As of early 2026, OpenAI operates both models: ChatGPT consumer products (product dynamics — broad access, commodity pressure, rapid model iteration) and enterprise API contracts (service dynamics — embedded in workflows, pricing based on usage). The tension between these models reflects the broader AI market structure. For dental practices, the implications are indirect: the companies building on OpenAI’s API to create dental-specific applications inherit OpenAI’s model updates but add their own service layers (integration, training data, workflow embedding) on top. Evaluate the dental AI vendor’s service layer, not just the underlying model.

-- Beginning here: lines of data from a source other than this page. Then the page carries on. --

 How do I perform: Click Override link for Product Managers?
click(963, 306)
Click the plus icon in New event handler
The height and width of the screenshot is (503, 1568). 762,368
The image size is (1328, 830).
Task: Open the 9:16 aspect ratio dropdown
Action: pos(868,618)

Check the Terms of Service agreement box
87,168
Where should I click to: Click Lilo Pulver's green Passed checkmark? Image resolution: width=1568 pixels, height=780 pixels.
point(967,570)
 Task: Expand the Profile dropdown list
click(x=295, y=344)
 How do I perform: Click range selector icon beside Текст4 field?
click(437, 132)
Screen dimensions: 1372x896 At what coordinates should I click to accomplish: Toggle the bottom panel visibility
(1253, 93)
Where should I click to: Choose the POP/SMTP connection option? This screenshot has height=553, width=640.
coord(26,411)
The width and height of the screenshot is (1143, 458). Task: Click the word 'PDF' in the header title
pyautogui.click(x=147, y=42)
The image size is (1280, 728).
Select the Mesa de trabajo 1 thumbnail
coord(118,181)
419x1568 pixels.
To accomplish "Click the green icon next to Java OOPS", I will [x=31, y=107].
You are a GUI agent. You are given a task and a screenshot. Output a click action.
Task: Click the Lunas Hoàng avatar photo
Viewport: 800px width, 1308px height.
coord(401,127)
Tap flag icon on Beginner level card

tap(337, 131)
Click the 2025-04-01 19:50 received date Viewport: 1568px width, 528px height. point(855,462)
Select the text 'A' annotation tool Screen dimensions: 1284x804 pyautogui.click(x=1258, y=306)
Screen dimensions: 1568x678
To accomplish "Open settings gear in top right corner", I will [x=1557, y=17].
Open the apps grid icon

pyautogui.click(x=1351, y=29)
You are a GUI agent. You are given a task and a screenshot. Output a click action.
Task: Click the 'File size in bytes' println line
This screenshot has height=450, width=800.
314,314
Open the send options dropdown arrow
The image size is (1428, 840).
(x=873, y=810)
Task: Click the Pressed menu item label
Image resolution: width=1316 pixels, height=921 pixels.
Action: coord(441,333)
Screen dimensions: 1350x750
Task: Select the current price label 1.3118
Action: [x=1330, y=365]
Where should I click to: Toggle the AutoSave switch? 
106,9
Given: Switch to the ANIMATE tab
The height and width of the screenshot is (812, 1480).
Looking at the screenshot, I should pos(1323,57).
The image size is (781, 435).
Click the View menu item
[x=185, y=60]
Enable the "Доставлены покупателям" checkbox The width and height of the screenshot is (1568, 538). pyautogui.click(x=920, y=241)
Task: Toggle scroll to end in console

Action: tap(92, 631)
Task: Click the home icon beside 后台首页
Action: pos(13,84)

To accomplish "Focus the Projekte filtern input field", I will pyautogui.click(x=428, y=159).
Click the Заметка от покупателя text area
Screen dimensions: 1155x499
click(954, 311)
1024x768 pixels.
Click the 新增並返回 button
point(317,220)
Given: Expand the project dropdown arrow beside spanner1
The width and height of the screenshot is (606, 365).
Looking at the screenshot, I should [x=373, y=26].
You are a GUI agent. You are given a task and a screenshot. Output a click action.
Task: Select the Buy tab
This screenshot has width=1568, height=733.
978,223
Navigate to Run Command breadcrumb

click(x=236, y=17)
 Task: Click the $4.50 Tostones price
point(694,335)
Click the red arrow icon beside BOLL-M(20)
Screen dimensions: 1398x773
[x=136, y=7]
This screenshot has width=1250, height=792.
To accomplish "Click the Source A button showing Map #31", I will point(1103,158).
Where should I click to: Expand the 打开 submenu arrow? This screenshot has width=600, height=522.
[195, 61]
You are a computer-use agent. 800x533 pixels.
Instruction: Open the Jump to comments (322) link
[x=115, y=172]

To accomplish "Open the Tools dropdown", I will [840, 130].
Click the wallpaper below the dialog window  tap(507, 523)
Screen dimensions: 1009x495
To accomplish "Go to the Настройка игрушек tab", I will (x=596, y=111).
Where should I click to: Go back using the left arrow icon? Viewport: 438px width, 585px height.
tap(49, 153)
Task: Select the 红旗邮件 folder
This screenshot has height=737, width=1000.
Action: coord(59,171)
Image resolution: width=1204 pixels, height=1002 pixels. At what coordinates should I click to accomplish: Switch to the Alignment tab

When evaluating any dental AI vendor, ask: ‘If you doubled your price tomorrow, would we still keep using it?’ That’s the service test. If the answer is yes (because switching costs, integration depth, and documented results make the value clear), you’re buying a service. If the answer is ‘we’d immediately look for alternatives’ (because another vendor could provide the same generic capability at lower cost), you’re buying a product. Products are fine to use; just don’t build your practice’s operational infrastructure on them. Services are worth paying for and protecting as core practice infrastructure.